Client side AI model inference for real-time video processing — style transfer

Jakub Chmura
Software Mansion
Published in
5 min readOct 4, 2023

--

Ever wondered what you would look like in a Van Gogh’s painting? Probably not, however, recent research in image-related tech allows you to find out. Our model goes a step further, letting you transform your webcam feed into a Van Gogh’s painting or any other style you’d like! We proudly introduce the result of our latest AI adventures, which is a real-time, offline style transfer solution.
Style transfer is a problem of taking two images, called content and style, and manipulating them in such a way that the content image reflects style features of the latter one. Our solution operates offline entirely in your browser, which requires intense performance optimizations of the neural network.

The reason behind it

Network latency and GPU memory swap bottlenecks inherent to a cloud-inference architecture limited us to around 20 fps. This motivated us to explore alternative solutions to enhance the processing speed.
This follows our previous experiments with real-time AI for object segmentation which you can check out here. This time the goal was to leverage state-of-the-art web technologies to test edge device inference.

Benefits

Our demo is a solution that fully relies on front-end technologies. This is a rather new approach that obviously brings an array of very important advantages. Primarily, it enables numerous users to access our service simultaneously, ensuring no performance loss from the server side. Since there’s no heavy computation done on the server, it is cheap and easy to scale. Furthermore, the service will continue to operate seamlessly, even in the unlikely event of a server outage, due to its local, client-side deployment.

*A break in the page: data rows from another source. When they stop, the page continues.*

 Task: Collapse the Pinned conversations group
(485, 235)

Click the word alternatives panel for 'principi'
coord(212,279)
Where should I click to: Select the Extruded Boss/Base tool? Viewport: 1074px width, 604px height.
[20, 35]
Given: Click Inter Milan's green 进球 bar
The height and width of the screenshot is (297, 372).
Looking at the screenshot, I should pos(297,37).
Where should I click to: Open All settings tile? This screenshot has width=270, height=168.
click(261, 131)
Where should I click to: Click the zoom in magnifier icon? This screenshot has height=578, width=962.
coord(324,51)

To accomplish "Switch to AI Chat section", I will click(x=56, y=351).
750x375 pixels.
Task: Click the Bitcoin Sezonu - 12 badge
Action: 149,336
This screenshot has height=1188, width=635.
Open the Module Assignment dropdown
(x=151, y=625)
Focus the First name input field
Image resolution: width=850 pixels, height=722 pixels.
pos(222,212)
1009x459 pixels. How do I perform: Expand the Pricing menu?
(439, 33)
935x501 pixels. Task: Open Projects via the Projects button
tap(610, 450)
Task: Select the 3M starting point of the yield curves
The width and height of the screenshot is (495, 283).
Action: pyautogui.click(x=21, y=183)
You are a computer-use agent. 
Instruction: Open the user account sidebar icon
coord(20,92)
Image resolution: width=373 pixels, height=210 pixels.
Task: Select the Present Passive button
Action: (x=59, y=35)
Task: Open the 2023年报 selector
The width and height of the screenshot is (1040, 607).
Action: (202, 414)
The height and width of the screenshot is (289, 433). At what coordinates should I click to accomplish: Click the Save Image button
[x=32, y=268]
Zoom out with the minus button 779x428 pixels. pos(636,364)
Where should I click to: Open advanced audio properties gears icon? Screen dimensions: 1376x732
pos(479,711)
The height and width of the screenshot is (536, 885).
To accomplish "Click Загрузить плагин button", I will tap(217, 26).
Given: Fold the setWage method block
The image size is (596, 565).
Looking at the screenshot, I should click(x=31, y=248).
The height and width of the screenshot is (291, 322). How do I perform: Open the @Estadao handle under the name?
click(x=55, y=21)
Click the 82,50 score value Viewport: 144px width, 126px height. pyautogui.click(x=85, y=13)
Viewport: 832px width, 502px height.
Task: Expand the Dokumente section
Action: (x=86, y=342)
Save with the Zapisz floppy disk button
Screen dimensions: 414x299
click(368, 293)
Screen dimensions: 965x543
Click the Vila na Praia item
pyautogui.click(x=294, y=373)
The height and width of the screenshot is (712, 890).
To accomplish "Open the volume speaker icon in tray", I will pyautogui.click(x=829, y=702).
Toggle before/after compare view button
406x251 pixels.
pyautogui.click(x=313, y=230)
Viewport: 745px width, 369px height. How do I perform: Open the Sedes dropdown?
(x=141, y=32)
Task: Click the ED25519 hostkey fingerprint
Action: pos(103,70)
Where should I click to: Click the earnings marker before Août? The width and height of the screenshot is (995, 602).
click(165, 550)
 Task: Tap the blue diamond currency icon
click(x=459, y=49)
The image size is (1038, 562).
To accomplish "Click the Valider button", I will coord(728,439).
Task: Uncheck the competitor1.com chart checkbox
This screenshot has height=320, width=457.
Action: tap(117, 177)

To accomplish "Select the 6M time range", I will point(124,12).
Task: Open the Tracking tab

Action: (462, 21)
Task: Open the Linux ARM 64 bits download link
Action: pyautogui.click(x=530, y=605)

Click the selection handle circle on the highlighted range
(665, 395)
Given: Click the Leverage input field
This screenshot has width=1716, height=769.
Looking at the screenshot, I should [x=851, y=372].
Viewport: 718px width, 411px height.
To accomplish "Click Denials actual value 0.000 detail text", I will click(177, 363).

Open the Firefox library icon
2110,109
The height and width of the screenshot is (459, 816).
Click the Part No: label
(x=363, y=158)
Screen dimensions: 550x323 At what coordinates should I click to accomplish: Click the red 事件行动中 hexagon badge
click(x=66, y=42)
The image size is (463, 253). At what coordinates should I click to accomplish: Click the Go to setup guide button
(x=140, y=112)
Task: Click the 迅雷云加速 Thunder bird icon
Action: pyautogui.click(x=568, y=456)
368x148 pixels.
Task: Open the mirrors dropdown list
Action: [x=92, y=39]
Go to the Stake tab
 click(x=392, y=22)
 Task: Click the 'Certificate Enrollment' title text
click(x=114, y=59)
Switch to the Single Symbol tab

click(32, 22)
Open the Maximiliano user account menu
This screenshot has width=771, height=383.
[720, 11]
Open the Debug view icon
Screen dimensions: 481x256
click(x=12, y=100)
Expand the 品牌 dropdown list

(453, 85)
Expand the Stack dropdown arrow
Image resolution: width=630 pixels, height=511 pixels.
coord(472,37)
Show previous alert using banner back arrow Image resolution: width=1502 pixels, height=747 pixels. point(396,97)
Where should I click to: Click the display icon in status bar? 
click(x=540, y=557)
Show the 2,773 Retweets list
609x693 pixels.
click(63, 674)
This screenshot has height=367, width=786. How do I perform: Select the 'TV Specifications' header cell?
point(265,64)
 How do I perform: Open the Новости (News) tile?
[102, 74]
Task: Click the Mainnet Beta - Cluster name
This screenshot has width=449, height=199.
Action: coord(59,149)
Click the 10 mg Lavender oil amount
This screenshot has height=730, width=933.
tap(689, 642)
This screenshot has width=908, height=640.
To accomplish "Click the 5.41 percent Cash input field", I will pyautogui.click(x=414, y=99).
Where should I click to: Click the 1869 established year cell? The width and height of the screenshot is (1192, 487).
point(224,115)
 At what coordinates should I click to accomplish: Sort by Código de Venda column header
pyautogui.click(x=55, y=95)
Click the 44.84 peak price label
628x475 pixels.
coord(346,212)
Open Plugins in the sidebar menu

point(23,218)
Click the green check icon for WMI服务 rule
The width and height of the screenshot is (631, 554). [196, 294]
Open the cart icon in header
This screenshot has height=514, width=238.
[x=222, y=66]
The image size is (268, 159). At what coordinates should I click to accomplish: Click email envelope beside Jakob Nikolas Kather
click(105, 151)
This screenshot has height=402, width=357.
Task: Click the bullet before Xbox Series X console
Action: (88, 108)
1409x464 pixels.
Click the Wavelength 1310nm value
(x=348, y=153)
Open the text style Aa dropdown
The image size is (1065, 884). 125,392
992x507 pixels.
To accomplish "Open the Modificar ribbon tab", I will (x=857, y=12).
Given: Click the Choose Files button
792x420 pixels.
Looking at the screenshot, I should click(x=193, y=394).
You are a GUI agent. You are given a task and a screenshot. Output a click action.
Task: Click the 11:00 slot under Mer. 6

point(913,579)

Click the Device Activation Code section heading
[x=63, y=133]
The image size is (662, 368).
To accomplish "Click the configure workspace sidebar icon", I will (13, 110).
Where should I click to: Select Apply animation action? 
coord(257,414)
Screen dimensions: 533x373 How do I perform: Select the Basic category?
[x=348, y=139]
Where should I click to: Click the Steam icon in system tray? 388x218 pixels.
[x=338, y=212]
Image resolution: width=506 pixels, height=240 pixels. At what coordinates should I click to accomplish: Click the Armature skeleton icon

Last but not least, with hardware that’s powerful enough, this solution gives very satisfactory results in terms of performance.

The story of style transfer

We started our research with the classic neural style transfer, which is essentially an iterative approach. This means with each pass of the algorithm, we optimized the output image so it becomes more similar to both the style and the content images. It turned out to be very inefficient for our use case. Hence, we started digging deeper. We quickly found a paper titled “Perceptual losses for real-time style transfer and super-resolution”, which introduces a simple feed-forward neural network. That combined with instance normalization layers was our final baseline. You can read more into this here.

Baseline problem

You might wonder, if the title suggests ‘real-time’, where does the problem lie? While it’s true that these claims hold under the conditions of powerful GPUs, the reality is that the majority of users do not have such high-performing hardware. In order to achieve our objective, it was our goal to enhance the model’s efficiency so that it could operate swiftly on a standard CPU, which is orders of magnitude slower than GPU with operations that neural networks perform.

Optimization

After conducting a series of exhaustive experiments with the aforementioned network, we discovered that the number of channels throughout the network can be significantly reduced, contributing to our model’s enhanced efficiency. Also, we successfully got rid of a single upsampling and downsampling layer, while maintaining the output image quality. Our next step was to use knowledge distillation techniques. It allowed us to ditch the skip connections totally and replace them with simple convolution combined with instance normalization. They were not necessary, as the trainings were stable, and it allowed us to reduce memory bandwidth and simplify computational graph. Finally, we used an iterative model compression algorithm called netAdapt, thanks to which we shrunk the network even further. We decided to train multiple models, with different style images. Some models even allowed us to use small input sizes without visible quality impact, but it wasn’t always possible. This way, we developed a solution with impressive performance of 20–30ms on CPU, varying on the model. In fact, one of our smallest models turned out to be almost 400 times smaller than the original one.

Deployment

After successfully training multiple such models, we were left with deploying them in the browsers. We were aware of technologies used to gain near-native inference performance in browsers, such as WASM with SIMD and multithreading. We explored multiple libraries, however our final choice was exporting the model to ONNX format, and running it using plain JS and onnxruntime-web.
It quickly turned out that something was wrong. The inference was significantly slower than native! After multiple daunting debugging sessions, we found that the multithreading feature uses a SharedArrayBuffer, which is only available when some specific CORS policies are set. It had a notable impact on performance but was still far from native. Finally to reach our desired performance for live video processing, we had to tweak the configuration options of the onnx library.

Implementation

The implementation is as simple as taking the input from the user using video, passing each frame into the neural network, and lastly displaying it on the canvas. This required quite a lot of confusing preprocessing and post-processing work to sync the data format between ONNX and canvas/video, however, the impact on performance is negligible.

Sliders

As mentioned, the used neural network includes of instance normalization layers, which normalize the output to a learned mean and deviation. It turns out that modifying the weights of those layers allows for a change in the style of the output image. The main concern here was finding a way to modify the weights while ensuring the ONNX export functions properly. We managed to perform basic tensor operations within a forward pass of the network. This is an effective way of modifying weights without disrupting the network architecture and the export itself. Additionally it removes the need to re-render the video each time values change, resulting in a seamless user experience.

Final thoughts

The on-device machine learning deployment approach offers a compelling alternative to cloud-based inferencing. However, it is not without its drawbacks. Since this technology is relatively new, the runtimes are still in significant development. Consequently, the process can be time-consuming at times. Nevertheless, if you manage to overcome these challenges and use a lightweight model, it is definitely worth exploring, as it opens up endless possibilities. This is especially relevant with the emergence of technologies like webGPU, making it a valuable investment to delve into this method of ML deployment.

--

--